April 17, 2007
Fests and events, 4/17.
"The Official Selection of the 60th edition of the Cannes Film Festival will be announced on Thursday, but some information has already been made public, including the selection of the Bruno Merle thriller Héros (Hero) as the opening film of Cannes' Critics' Week." Boyd van Hoeij has more at european-films.net.

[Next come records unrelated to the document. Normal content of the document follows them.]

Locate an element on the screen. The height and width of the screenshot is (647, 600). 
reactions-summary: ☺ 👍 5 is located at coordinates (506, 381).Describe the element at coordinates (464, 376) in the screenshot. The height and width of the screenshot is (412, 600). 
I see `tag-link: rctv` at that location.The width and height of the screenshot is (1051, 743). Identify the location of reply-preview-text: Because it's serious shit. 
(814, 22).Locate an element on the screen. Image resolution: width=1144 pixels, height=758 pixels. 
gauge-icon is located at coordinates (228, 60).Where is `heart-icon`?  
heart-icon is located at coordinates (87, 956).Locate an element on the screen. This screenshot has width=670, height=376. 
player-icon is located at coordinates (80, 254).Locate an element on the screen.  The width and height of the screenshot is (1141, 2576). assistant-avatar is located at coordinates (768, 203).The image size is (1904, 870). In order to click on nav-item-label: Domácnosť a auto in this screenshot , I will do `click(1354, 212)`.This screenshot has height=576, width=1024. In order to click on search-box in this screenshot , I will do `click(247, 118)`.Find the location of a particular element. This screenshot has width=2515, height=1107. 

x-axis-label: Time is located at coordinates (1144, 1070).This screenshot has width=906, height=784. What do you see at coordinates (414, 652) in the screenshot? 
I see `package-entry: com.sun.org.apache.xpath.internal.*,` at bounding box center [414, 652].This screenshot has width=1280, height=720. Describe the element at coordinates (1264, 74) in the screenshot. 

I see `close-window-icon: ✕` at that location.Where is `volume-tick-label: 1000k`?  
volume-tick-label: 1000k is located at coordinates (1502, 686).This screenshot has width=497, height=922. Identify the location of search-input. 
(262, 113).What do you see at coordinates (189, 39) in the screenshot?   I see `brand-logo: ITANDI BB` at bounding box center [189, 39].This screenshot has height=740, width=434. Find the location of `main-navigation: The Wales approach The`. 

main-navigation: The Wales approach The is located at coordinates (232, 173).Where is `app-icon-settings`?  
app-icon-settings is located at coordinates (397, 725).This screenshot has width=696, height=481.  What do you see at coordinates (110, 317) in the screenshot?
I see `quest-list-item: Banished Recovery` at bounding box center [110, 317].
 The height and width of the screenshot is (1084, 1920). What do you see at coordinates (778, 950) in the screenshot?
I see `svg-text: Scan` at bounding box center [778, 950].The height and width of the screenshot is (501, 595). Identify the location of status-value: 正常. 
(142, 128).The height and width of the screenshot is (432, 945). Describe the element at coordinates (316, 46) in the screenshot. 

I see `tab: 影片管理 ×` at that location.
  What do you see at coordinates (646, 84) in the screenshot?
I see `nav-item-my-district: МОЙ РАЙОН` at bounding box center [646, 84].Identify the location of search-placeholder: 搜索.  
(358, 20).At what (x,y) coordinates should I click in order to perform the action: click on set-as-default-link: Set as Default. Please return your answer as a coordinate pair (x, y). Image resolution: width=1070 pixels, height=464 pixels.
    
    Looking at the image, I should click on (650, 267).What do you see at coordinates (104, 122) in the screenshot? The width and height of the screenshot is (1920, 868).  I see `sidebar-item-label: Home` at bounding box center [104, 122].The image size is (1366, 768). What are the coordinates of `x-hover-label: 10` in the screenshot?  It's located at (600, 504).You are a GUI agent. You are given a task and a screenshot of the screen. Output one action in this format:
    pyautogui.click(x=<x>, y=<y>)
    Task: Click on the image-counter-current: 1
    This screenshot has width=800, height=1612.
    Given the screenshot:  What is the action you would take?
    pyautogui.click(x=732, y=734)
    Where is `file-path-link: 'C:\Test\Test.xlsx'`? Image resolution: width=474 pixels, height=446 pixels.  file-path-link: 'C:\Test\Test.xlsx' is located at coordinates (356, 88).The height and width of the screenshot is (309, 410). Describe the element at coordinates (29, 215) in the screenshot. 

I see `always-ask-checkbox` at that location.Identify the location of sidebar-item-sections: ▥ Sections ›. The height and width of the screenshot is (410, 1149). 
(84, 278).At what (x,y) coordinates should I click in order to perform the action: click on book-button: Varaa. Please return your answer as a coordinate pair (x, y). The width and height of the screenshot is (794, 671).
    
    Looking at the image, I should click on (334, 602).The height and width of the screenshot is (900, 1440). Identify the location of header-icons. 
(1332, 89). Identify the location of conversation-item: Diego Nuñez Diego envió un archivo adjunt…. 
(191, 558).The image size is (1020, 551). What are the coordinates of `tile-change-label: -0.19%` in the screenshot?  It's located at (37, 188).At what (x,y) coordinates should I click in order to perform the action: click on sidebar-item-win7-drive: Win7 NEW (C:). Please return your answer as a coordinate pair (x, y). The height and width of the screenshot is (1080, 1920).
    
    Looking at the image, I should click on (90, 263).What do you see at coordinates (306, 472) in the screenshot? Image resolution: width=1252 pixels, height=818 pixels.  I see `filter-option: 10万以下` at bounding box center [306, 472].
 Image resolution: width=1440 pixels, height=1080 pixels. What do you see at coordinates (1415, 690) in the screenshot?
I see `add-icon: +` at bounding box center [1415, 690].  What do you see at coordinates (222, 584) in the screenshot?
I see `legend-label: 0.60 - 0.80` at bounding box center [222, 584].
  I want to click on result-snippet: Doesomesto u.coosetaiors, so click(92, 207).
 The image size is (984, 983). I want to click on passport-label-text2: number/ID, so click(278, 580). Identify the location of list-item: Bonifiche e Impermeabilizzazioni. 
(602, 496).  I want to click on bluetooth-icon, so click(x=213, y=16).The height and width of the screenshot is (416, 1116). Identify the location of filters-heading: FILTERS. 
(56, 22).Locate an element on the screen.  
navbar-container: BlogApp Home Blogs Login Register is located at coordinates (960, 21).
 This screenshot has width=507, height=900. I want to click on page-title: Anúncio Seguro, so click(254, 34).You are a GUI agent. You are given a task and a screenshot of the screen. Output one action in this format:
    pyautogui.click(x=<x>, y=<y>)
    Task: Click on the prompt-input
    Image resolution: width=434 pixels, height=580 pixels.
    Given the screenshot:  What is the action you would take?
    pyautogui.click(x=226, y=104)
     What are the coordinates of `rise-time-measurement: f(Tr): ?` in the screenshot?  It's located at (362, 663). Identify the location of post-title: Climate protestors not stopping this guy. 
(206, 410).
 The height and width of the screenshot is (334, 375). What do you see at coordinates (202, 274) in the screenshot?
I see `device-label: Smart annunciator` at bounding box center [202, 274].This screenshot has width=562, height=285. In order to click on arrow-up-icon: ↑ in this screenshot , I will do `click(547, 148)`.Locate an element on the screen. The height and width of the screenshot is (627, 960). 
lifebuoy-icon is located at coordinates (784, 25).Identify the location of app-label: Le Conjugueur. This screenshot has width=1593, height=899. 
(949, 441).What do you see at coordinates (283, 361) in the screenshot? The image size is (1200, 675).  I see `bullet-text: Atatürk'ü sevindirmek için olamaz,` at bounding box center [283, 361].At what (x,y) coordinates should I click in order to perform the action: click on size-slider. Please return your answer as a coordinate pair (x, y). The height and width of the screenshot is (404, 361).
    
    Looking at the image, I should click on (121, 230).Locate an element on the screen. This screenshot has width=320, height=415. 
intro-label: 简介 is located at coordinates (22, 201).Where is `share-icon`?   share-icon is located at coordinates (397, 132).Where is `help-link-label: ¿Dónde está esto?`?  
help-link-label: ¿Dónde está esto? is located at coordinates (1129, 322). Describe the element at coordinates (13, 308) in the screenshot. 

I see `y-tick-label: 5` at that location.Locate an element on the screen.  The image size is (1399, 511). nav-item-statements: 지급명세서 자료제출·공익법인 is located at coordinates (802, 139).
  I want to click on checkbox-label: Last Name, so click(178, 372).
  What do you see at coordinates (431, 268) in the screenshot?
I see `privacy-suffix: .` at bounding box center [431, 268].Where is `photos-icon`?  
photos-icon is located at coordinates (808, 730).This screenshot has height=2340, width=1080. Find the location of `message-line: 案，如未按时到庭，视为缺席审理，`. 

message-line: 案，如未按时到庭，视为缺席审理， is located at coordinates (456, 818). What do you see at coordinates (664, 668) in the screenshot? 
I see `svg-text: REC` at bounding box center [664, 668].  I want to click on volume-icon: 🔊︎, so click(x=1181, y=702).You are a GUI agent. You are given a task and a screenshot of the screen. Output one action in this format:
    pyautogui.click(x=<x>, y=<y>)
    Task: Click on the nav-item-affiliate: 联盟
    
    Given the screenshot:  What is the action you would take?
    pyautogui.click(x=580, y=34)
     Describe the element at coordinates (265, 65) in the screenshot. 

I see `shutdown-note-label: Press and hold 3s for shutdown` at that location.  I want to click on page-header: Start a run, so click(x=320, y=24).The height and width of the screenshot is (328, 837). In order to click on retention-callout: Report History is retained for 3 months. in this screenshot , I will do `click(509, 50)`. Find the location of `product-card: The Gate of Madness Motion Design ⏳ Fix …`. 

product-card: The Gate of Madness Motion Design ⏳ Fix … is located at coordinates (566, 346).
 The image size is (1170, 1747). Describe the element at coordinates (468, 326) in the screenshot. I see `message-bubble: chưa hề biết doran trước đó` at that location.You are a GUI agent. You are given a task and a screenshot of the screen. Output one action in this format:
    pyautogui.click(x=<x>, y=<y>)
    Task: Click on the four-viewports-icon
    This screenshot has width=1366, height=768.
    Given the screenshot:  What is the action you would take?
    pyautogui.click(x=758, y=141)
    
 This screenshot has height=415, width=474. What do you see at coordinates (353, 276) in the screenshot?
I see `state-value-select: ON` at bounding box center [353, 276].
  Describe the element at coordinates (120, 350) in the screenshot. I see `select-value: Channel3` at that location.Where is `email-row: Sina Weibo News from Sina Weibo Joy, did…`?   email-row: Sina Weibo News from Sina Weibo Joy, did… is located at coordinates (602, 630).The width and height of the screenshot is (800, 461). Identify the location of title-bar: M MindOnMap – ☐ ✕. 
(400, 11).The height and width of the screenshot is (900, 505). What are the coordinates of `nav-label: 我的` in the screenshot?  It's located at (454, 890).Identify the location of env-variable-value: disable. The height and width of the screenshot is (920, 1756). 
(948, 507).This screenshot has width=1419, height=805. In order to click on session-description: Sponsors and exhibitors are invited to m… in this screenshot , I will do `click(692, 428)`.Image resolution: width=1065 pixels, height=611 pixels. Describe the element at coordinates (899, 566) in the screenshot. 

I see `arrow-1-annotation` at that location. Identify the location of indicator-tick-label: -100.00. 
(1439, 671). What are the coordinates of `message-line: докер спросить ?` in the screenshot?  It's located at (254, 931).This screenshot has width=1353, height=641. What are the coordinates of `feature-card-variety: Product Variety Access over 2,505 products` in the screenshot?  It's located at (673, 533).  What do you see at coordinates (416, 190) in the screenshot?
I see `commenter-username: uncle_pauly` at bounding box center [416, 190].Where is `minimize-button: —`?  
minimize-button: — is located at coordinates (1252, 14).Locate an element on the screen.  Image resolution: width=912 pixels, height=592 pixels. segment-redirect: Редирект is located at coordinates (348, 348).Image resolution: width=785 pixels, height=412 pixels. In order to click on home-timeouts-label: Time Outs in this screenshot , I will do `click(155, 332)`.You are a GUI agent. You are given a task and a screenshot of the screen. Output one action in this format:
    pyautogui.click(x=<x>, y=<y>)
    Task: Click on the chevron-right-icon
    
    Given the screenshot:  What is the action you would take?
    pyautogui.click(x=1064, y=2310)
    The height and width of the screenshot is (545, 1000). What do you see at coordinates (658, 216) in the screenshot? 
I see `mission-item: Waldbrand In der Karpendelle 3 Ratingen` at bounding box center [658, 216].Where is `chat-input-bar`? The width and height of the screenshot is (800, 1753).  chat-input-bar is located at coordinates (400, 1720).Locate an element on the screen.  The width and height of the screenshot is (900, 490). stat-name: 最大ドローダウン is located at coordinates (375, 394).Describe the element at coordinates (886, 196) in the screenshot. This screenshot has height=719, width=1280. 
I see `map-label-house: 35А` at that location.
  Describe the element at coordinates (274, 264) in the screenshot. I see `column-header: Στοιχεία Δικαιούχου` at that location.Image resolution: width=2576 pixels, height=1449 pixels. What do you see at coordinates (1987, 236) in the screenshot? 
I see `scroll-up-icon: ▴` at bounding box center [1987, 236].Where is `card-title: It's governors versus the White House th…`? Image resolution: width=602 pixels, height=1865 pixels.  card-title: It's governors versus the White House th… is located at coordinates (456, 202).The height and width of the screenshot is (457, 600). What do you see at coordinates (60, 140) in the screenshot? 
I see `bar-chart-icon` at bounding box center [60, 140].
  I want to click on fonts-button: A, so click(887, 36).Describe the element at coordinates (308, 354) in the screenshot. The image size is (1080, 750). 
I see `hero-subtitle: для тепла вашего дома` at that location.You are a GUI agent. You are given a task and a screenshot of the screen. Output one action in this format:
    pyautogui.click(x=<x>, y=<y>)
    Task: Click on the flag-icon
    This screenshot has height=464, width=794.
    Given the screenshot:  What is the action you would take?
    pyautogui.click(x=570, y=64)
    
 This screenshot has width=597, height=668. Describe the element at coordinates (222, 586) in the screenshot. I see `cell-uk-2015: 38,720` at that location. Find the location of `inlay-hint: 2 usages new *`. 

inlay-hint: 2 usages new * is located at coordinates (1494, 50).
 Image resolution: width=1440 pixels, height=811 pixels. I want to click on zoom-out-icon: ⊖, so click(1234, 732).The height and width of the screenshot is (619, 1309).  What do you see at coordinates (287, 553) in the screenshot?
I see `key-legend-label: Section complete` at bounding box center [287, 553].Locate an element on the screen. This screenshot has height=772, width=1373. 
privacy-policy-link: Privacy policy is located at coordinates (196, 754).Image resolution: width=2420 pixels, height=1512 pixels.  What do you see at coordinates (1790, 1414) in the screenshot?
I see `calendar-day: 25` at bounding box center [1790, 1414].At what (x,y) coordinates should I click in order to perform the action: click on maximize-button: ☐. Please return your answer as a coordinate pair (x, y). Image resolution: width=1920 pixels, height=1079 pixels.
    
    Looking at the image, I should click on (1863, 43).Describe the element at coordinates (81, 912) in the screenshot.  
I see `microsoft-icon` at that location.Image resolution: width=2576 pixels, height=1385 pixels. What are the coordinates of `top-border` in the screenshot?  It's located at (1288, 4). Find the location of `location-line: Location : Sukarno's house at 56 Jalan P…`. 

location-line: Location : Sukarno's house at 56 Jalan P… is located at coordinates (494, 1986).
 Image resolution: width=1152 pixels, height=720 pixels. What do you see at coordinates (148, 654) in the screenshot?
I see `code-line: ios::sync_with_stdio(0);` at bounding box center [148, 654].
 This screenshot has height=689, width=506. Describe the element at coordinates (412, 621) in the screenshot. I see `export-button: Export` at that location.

"Only in 1970: America was falling apart, but a manic, overgrown 31-year-old kid from Brooklyn was having the greatest year of his professional life," writes J Hoberman in this week's cover story for the Voice. In a box office ranking that year, Elliot Gould "ranked just behind John Wayne - and ahead of the previous year's neophyte Dustin Hoffman, Lee Marvin, Jack Lemmon, and his new ex-wife Barbra Streisand. It was only a matter of time before this manic who's-he elbowed his way to the forefront of American popular mythology, assuming Humphrey Bogart's signature role of private eye Philip Marlowe in The Long Goodbye - Robert Altman's New Wave anti-noir, which opens Friday in a fresh 35mm print for a week-long run at Film Forum." Also, the week ahead for New Yorkers.
City of God, Carandiru and Lower City. "The guilty secret of these testosterone-fuelled films is that, with just a little imagination, they are really quite queer," writes Paul Julian Smith. But: "Brazil has a patchy record on gay rights. So this month's season of gay films being shown by London's Brazilian Contemporary Arts is all the more welcome."
Jerry Lentz attended Sunday's screening of Jon Jost's La Lunga Ombra in LA and notes that, though a "heated debate broke out in the Q&A after the film," Jost also managed to say "things that hurt me. Not the political stuff, but things like, 'There is absolutely no market for my films' and 'I've barely made a living as a filmmaker' and 'When I submit a film to a festival, one that liked me in the past, they go, 'Ehh, sorry."'" But then he sold some DVDs. A lot of DVDs. Jerry: "If he can sell $3000 worth of DVDs at every screening, that sounds to me like some kind of demand."
For Hollywood Bitchslap, Dan Lybarger previews the Robert Altman Film Festival in Kansas City, April 27 through 29.
At indieWIRE, Hugo Perez has a fine overview of the just-wrapped Full Frame Documentary Film Festival.